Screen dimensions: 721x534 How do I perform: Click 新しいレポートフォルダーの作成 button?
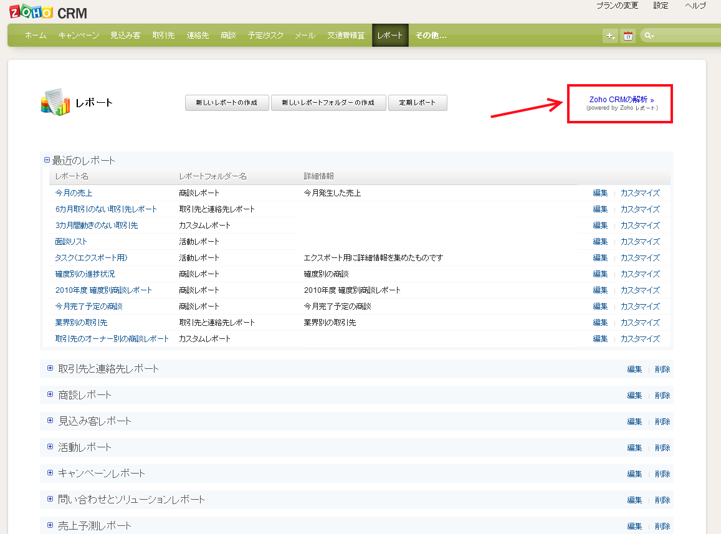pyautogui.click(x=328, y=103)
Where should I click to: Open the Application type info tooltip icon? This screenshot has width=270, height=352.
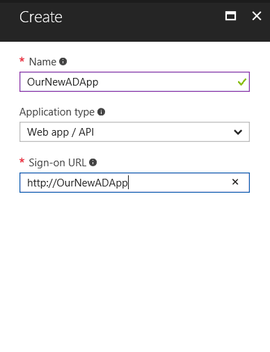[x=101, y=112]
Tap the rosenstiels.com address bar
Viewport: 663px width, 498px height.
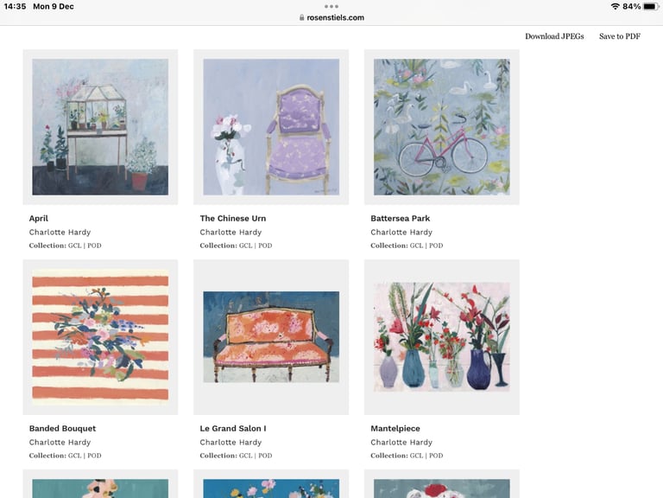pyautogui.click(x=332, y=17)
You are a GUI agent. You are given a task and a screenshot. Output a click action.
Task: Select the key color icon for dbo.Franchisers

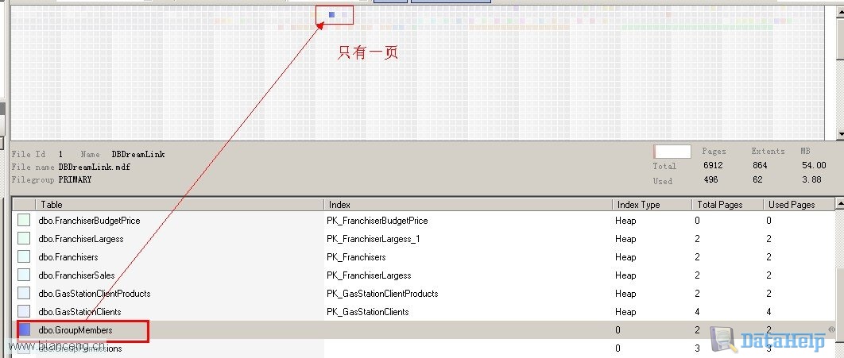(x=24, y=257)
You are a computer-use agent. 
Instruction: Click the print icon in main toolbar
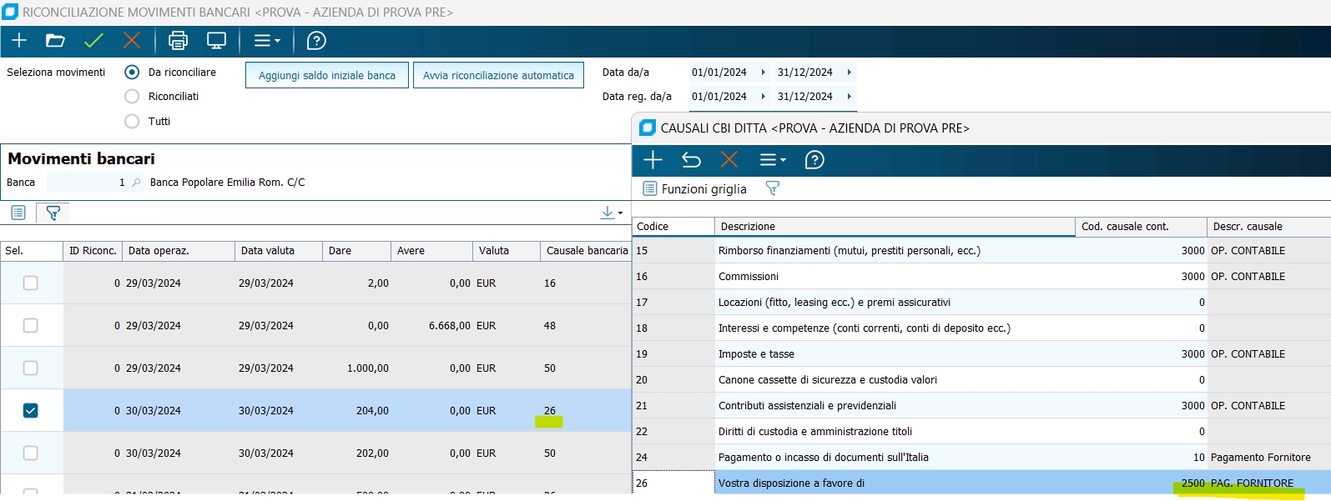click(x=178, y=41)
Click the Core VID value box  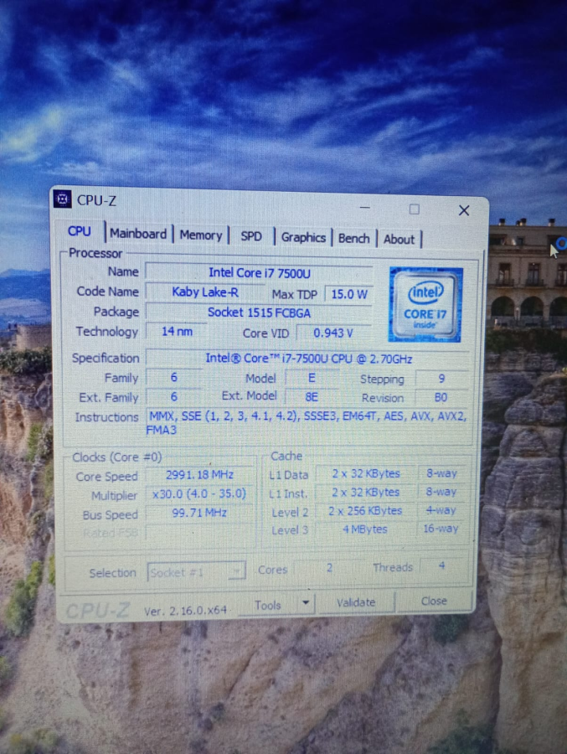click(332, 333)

^^^^^^^^

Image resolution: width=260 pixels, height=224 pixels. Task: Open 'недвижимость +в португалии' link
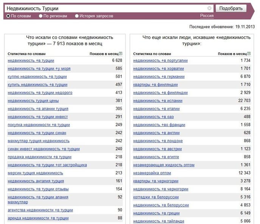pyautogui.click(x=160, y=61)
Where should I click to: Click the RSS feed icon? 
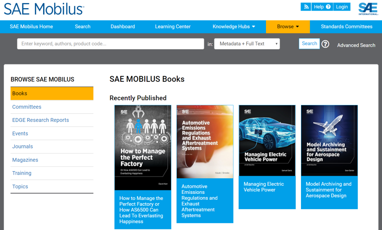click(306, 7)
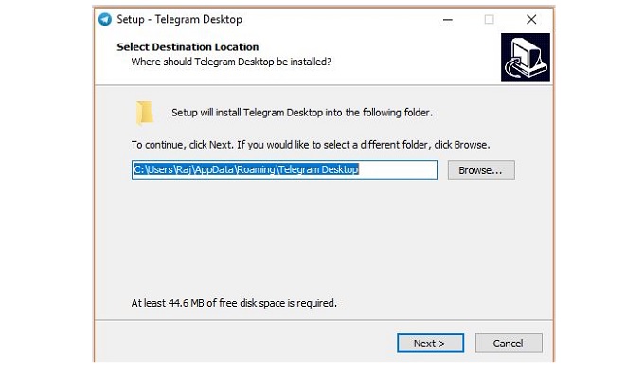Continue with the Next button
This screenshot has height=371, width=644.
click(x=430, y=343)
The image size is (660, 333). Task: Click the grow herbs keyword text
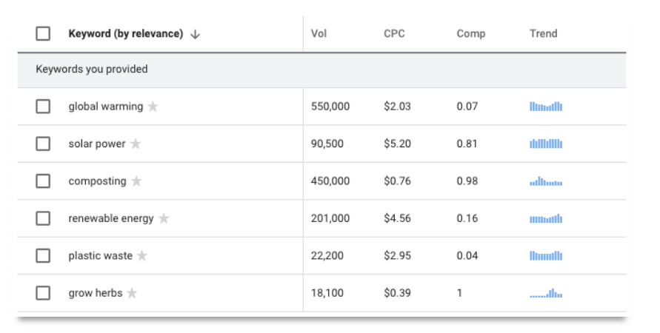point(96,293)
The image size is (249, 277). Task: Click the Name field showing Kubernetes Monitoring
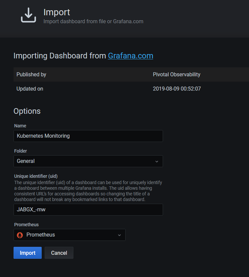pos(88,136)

^^^^^^^^

* _TASK_
In the listing above, find every line with the word "agent" and copy it.

* _EXERCISE RESULT_
You are a GUI agent. You are given a task and a screenshot. Output a click action.
You are a computer-use agent. 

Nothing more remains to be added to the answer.